Acta Universitatis Medicinalis Anhui 2025 03 v.60 507-514     font:big middle small

Found programs: National Natural Science Foundation of China (Nos.72064036,72174175)

Authors:Chang Minli; You Shuping; Chen Xiaodie; Chen Zhifei; Zheng Yanling

Keywords:pulmonary tuberculosis;pneumonia;support vector machine;random forest;neural network model

DOI:10.19405/j.cnki.issn1000-1492.2025.03.017

〔Abstract〕 Objective To explore the feasibility of machine learning methods in the discrimination of tuberculosis patients. Methods The data of 15 observation indicators of 860 patients were obtained from a tertiary hospital. Through in-depth mining and analysis of the data, support vector machine, random forest and neural network model methods were used to discriminate the diseases of patients.

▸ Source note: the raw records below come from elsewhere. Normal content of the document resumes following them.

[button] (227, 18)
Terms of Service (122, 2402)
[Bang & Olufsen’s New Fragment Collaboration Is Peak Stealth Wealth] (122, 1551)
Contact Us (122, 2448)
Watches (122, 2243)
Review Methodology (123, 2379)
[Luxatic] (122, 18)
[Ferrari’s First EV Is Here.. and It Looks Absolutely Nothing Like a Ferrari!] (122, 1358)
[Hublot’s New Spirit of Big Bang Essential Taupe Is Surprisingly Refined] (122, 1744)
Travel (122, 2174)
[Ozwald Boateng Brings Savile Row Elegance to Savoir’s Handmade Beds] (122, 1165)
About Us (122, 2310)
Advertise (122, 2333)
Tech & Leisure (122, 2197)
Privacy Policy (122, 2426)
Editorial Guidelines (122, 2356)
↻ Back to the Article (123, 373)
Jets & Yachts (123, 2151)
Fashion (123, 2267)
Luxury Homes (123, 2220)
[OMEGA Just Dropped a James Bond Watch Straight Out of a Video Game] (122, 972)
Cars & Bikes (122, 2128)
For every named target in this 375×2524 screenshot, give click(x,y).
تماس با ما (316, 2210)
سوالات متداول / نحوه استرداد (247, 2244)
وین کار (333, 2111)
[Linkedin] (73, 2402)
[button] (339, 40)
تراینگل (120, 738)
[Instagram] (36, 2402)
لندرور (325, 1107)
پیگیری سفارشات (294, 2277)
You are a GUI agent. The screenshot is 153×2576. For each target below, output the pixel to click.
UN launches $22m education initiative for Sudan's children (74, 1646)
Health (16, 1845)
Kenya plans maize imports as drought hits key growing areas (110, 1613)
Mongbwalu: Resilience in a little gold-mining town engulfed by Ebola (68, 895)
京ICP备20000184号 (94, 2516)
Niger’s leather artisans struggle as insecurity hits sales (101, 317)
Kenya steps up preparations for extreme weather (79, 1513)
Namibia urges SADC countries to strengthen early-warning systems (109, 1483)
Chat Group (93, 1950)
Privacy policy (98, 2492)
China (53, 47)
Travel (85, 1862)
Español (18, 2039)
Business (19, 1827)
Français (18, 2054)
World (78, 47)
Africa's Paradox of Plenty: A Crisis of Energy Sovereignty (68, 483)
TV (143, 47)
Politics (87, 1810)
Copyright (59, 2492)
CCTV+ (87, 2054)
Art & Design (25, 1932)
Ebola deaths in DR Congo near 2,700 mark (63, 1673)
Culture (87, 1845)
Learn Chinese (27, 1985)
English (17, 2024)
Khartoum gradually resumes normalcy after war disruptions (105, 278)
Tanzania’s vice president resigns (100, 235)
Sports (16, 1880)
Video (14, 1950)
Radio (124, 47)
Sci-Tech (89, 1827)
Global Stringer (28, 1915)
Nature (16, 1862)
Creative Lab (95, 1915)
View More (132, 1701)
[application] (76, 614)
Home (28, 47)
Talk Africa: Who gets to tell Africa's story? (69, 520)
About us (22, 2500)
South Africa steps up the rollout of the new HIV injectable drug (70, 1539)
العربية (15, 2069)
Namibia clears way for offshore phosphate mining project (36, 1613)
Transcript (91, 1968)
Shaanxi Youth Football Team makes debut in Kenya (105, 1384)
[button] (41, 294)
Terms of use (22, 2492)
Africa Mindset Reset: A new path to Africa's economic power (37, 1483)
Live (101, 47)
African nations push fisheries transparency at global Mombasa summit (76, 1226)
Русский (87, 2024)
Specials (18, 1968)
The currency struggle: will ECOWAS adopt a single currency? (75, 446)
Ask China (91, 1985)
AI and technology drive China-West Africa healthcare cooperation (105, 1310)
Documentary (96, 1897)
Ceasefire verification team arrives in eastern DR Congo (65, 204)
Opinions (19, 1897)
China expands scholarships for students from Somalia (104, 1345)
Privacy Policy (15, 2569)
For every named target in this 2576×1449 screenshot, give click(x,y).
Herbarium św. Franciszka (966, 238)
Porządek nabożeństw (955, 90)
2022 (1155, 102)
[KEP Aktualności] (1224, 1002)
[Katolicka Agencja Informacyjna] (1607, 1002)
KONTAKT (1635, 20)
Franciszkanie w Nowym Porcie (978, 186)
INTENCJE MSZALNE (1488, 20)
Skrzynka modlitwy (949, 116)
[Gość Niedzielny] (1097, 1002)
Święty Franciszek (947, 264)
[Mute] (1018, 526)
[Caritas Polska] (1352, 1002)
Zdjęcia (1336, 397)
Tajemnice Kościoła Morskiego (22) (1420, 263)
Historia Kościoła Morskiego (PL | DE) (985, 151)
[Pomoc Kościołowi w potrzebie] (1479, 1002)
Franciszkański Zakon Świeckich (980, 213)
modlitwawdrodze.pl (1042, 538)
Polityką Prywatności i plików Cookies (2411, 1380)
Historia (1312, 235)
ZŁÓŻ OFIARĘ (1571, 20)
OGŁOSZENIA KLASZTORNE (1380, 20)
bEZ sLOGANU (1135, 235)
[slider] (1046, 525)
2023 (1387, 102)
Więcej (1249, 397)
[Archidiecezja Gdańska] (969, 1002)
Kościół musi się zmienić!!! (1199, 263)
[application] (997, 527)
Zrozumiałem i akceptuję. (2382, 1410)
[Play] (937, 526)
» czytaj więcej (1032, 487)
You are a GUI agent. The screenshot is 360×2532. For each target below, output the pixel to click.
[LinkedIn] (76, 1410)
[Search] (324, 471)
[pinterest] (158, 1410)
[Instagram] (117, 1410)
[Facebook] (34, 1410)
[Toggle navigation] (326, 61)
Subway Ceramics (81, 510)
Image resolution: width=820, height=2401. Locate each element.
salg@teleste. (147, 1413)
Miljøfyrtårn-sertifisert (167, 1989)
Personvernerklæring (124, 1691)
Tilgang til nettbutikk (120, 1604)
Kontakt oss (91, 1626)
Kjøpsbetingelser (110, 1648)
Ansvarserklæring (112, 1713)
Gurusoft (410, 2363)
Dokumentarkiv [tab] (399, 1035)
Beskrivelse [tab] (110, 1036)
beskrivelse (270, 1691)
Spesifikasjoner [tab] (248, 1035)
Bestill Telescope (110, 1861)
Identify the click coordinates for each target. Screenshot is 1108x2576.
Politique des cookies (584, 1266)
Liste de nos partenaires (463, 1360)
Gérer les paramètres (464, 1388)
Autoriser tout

Results The accuracies of the TB suspected patient discrimination models based on support vector machine, random forest and neural network were 90%, 91% and 88%, respectively. Conclusion All three machine learning methods can be used for discriminative analysis of suspected tuberculosis patients. In comparison, random forest performs better in discriminating patients with tuberculosis from those with pneumonia.